Signing Your Child Up For Sports – A Helpful Guide

Signing Your Child Up For Sports – A Helpful Guide

The number of youth involved in organized sports in the United States is estimated to be over 50 million (United States Census Bureau, 2000).  If you are a parent living in the United States, this means the odds of you considering to sign up a son or daughter for a sport are great.  When thinking about this course of action, though, there are several things to keep in mind ahead of time.

1.  Does your child want to participate in the sport? This is the first question you need to ask yourself when considering signing your child up for a sport.  It may seem like common sense, but some parents attempt to live vicariously through their children by forcing them to play sports. 

If a child is placed into a sport he or she does not want to play, it will become a headache for you to get them to practices, they can be disruptive to the team as a whole, and you might end wasting a lot of your time and money. 

To prevent this from happening, simply ask your child ahead of time.  Be sure to ask as neutrally as possible, because children are incredibly perceptive and will answer “yes,” if that is the answer they think you want to hear.  Make sure they understand that it is up to them.  And, most importantly, be clear and know that your child understands the whole situation.

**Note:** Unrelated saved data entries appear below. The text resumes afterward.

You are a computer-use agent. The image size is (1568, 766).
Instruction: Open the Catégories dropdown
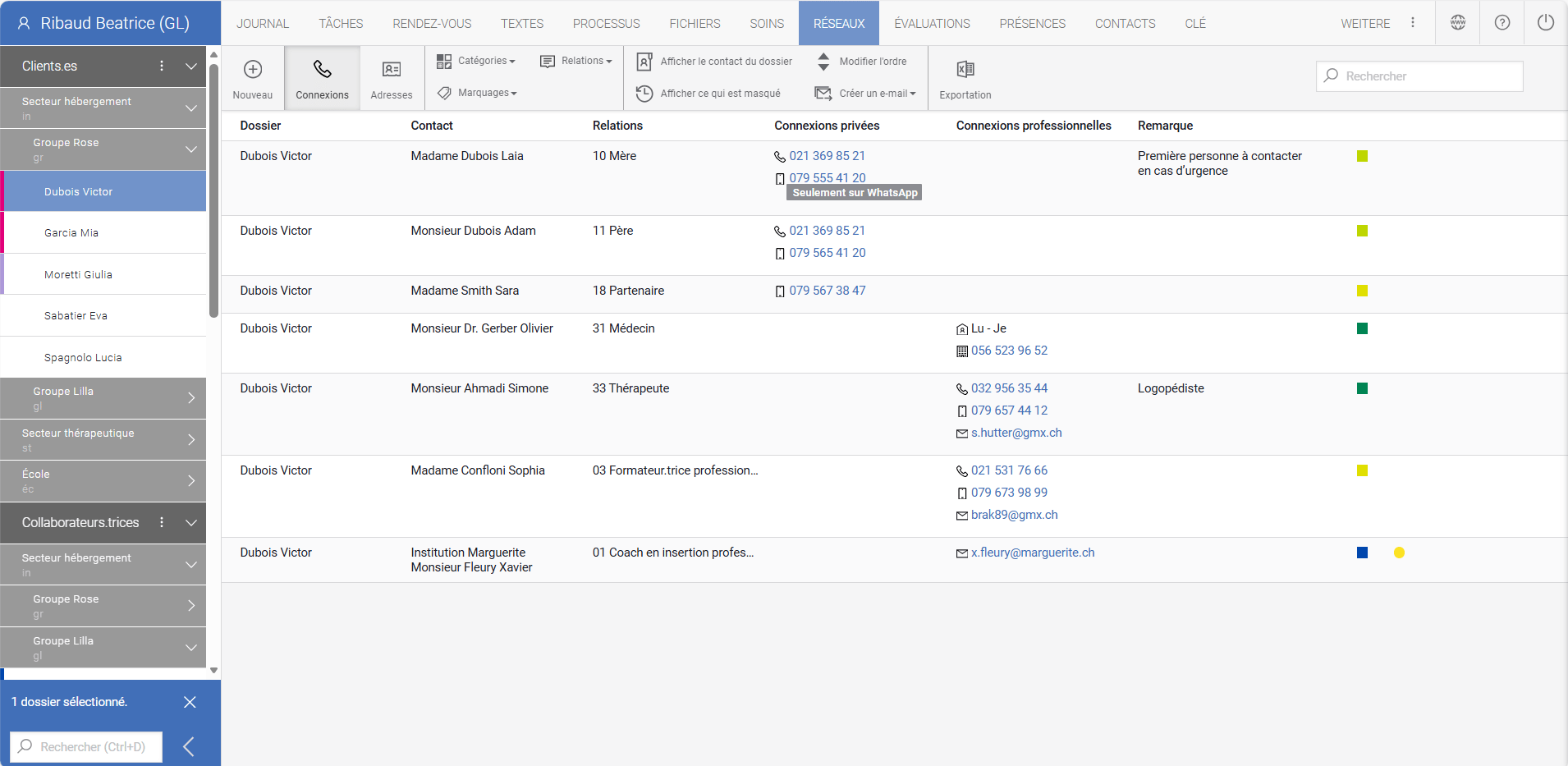click(476, 61)
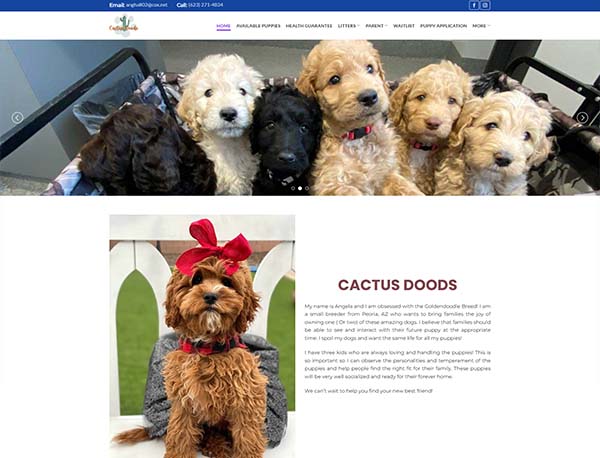Viewport: 600px width, 458px height.
Task: Open the Home menu item
Action: [x=223, y=26]
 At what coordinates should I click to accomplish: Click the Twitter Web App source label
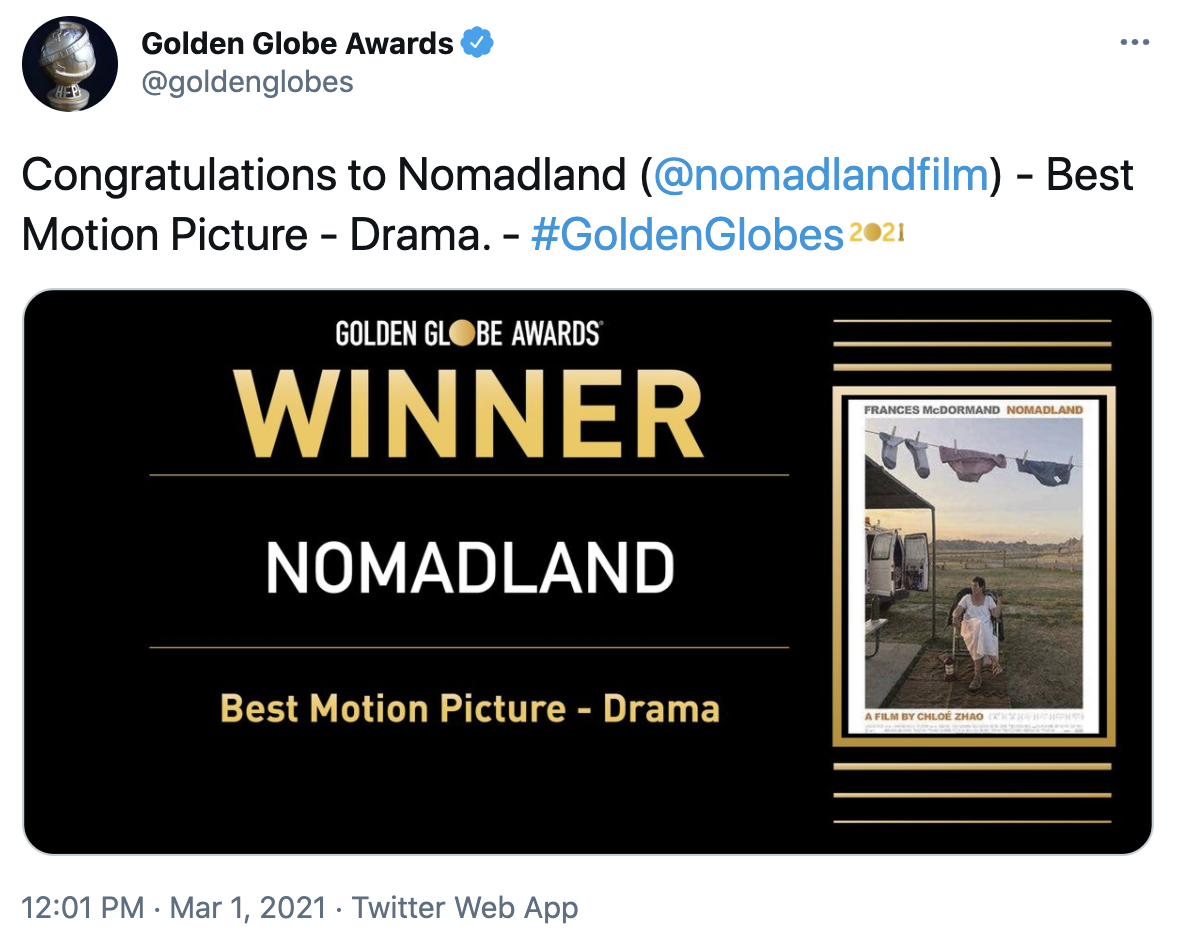click(x=465, y=908)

2.  Is your child willing to take on the commitment?  Participating in a sport requires ample time and effort on behalf of the child.  Practices often take up time during the week and many sporting events take place on the weekend.  This is without factoring the time already consumed by school and any prior commitments (i.e. band, theater, etc.).

When asking your child if he or she wants to participate in the sport, make it clear how much of a commitment is at stake.  Explain how frequently practices will occur and establish expectations for staying on top of schoolwork.  Also, make sure your child knows if the sporting events do take place on the weekends, because that is a major time commitment for their “off” days.

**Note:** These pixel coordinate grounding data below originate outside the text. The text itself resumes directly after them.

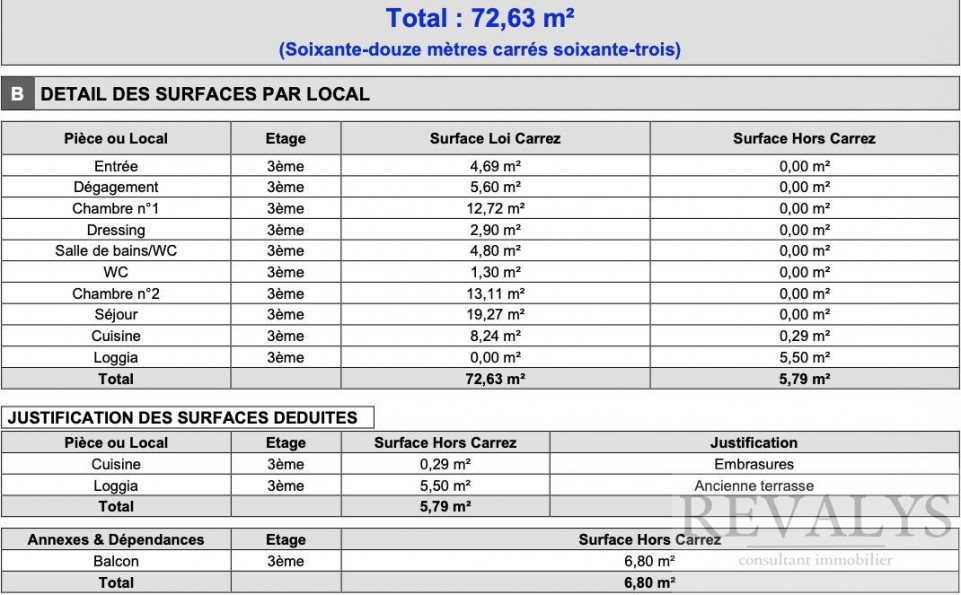Select the "Surface Loi Carrez" column header
This screenshot has width=961, height=595.
(495, 138)
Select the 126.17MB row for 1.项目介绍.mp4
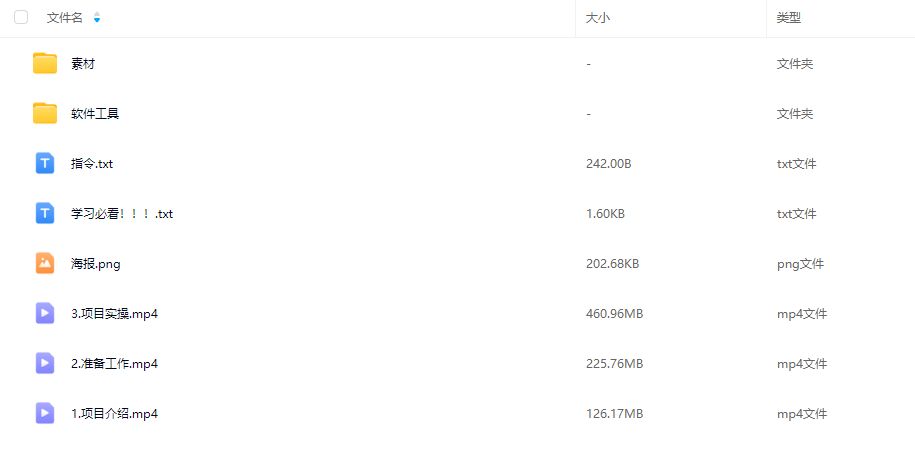The width and height of the screenshot is (915, 471). click(458, 413)
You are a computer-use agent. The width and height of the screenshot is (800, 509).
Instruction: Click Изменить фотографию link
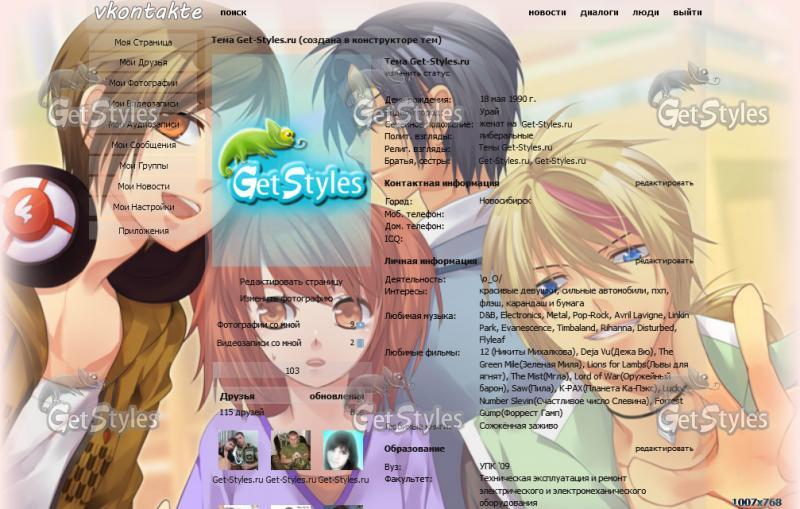click(286, 298)
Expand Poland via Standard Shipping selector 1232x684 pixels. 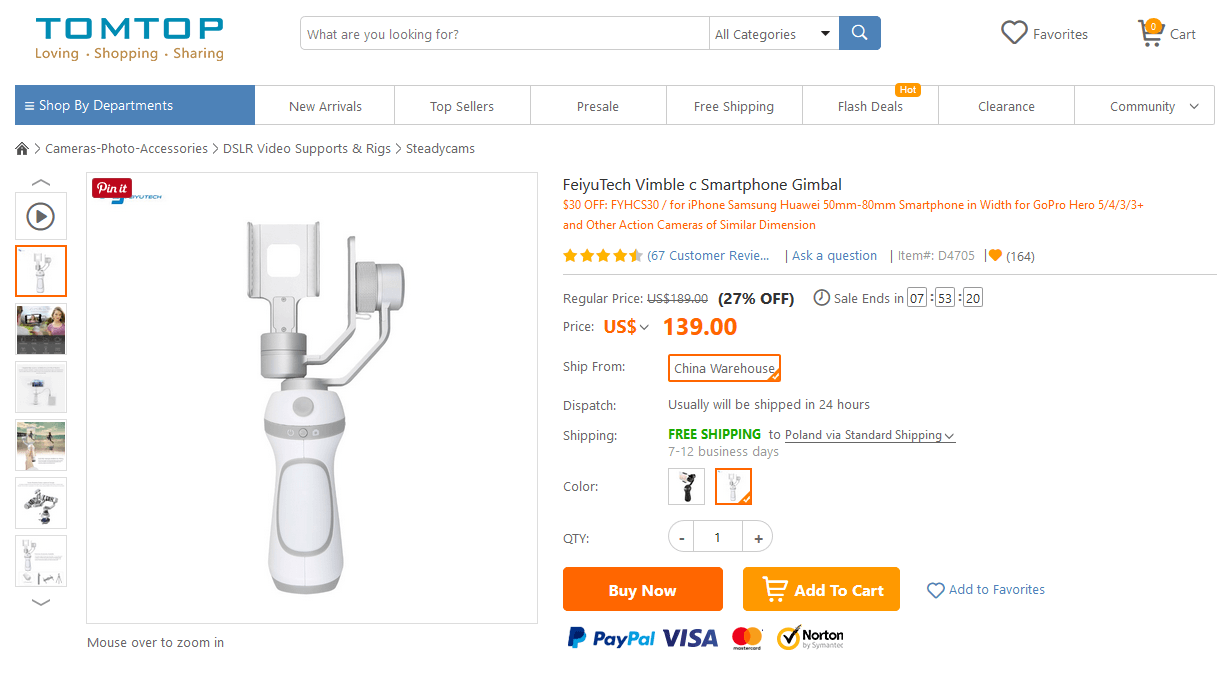point(870,435)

3.  Are you willing to take on the commitment?  Driving, fund raising, and watching events are all part of being a sport parent.  The school or recreational center where your child practices will probably host events (tournaments, games, meets, etc.), but the events might occur at other venues, as well.  Are you prepared to drive to a different school?  Additionally, the “home” events will probably require volunteers and you may be expected to help.

Fund raising is often needed for sports teams of all types.  Your child might be asked to sell candy bars or work at a carwash to raise money for the team.  As a parent, you will probably be expected to help out in some capacity.  Perhaps you will need to drive your child to relatives’ homes and help sell candy or supply buckets and rags for the big carwash.

Depending on the sport, watching a meet or tournament could take up an entire weekend.  If you’ve had a long week at work, that is an incredible time commitment.  Is it worth it for you, though, to see your child perform at a sport they have worked so hard at all week long?  The time commitment on your behalf is definitely something you will need to keep in mind.

4.  Sports can be expensive. This factor does depend, at least to a fair extent, on the sport in which your child/children will be playing.  The equipment needed to join a swim team, for example, is considerably less than what is needed for hockey.  Additionally, some athletic programs may supply equipment, thereby reducing some of the cost. 

Even if a program does have some of the equipment, though, the odds are still high that you will have to supply something or other.  Equipment, admission to events, and gifts for coaches are all expenses which add up. 

Ultimately you need to ask yourself if the potential rewards of healthy social interaction, sense of accomplishment and improved physical well-being are worth the time and effort required of both you and your future athlete.  If he or she is legitimately interested in participating, you will find willingness in your child to sacrifice free time and put forth the effort a sport will require.

By communicating with your child on the front end, you can be assured that this endeavor will be worth it for all parties involved!